Pricing behaviour expert, Professor Nick de Roos, spoke to BBC Morning Live reporter, Riyadh Khalaf, about surge pricing and how it is making its way into the UK high street.
Surge pricing or dynamic pricing are terms that refer to the practice of charging more for a product or service when demand is high.
While this is a common practice in some sectors, including tourism, transport and utilities, surge pricing could become a normal pricing strategy for other types of businesses, such as bars or supermarkets.
One of the reasons behind this phenomenon is that greater access to information online, also means “there are greater opportunities to learn more about customer demands… So, there’s an opportunity to quickly adjust prices”, said Nick.
Some surge pricing can be seen as a form of consumer exploitation, due to the lack of transparency in the way higher prices are set.

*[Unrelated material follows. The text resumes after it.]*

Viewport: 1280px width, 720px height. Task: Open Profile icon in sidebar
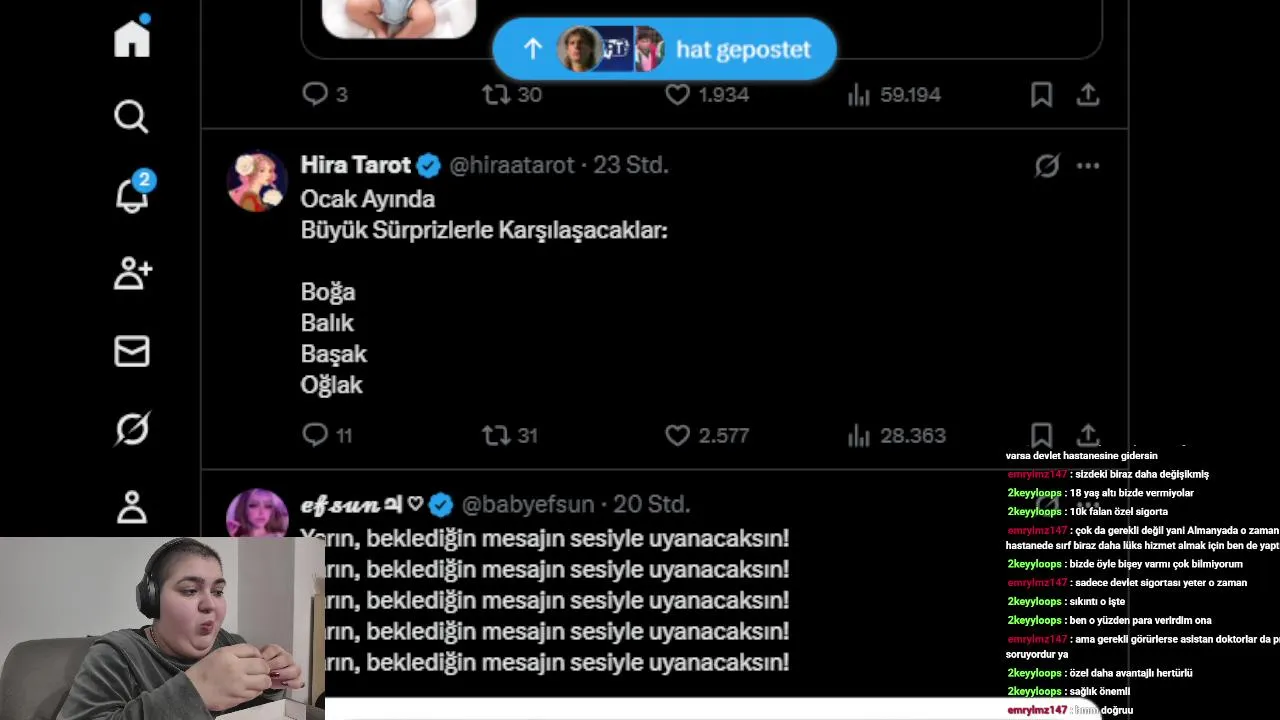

Nick suspects some businesses simply follow a ‘rule of thumb’ approach, in which companies “try and experiment perhaps with what happens if we raise prices a little bit at these times and maybe lower them at these times”.
While Nick stressed this is “a valid business practice”, he also warned that ultimately, the success of surge pricing in new sectors is determined by how comfortable the public is with it, as consumers “vote with their feet”.
He also noted some consumers may see an advantage in dynamic pricing, because “by having higher prices at peak periods, they (businesses) can have lower prices at off-peak periods, and maybe consumers are comfortable with that”.